All session long, I believed that we would be able to reach an agreement on education funding that was closer to the Governor’s proposed increase of 2.45%. House Republicans had the additional resources necessary in our preliminary budget targets and were ready to achieve the Governor’s number.
In my newsletter last week, I talked about how Senate Democrat’s budget targets are over the state’s expenditure limitation. For that reason, they were unable to provide any additional resources above 2.25%. It’s unfortunate because I believe House Republicans would’ve been willing to do so. In the end, we determined that getting this new money to schools as quickly as possible was the priority.
A reliable level of funding is a key principle for House Republicans. During the Chet Culver era, legislative Democrats had a bad habit of overpromising and under delivering on their commitments.
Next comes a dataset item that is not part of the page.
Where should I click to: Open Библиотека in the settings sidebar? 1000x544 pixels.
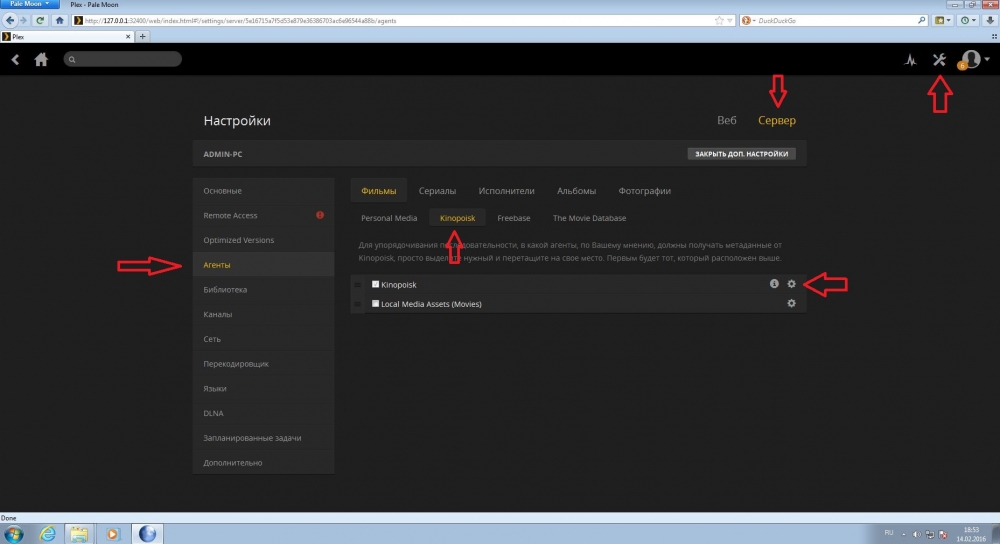tap(225, 290)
It was undependable spending practices that led to across-the-board cuts and underfunding education which pulled the rug out from under K-12 schools in the middle of the school year. This forced property taxpayers to pick up the tab when the state didn’t follow through on its promises.
Since Republicans have held the majority in the Iowa House over the last six years, ongoing education spending has increased by $660 million. House Republicans have also provided additional resources totaling $106 million for other purposes including the final phase of the Teacher Leadership program. In addition, the number of teachers in Iowa classrooms has grown steadily each year, totaling 809 since Republicans have been in the majority. Most importantly, we’ve been able to follow through on our commitments. Each year that we have been in the majority, we’ve funded a responsible increase that schools can depend on.
I’m proud of the support that we’ve been able to provide to Iowa’s schools and I believe Iowans should be as well.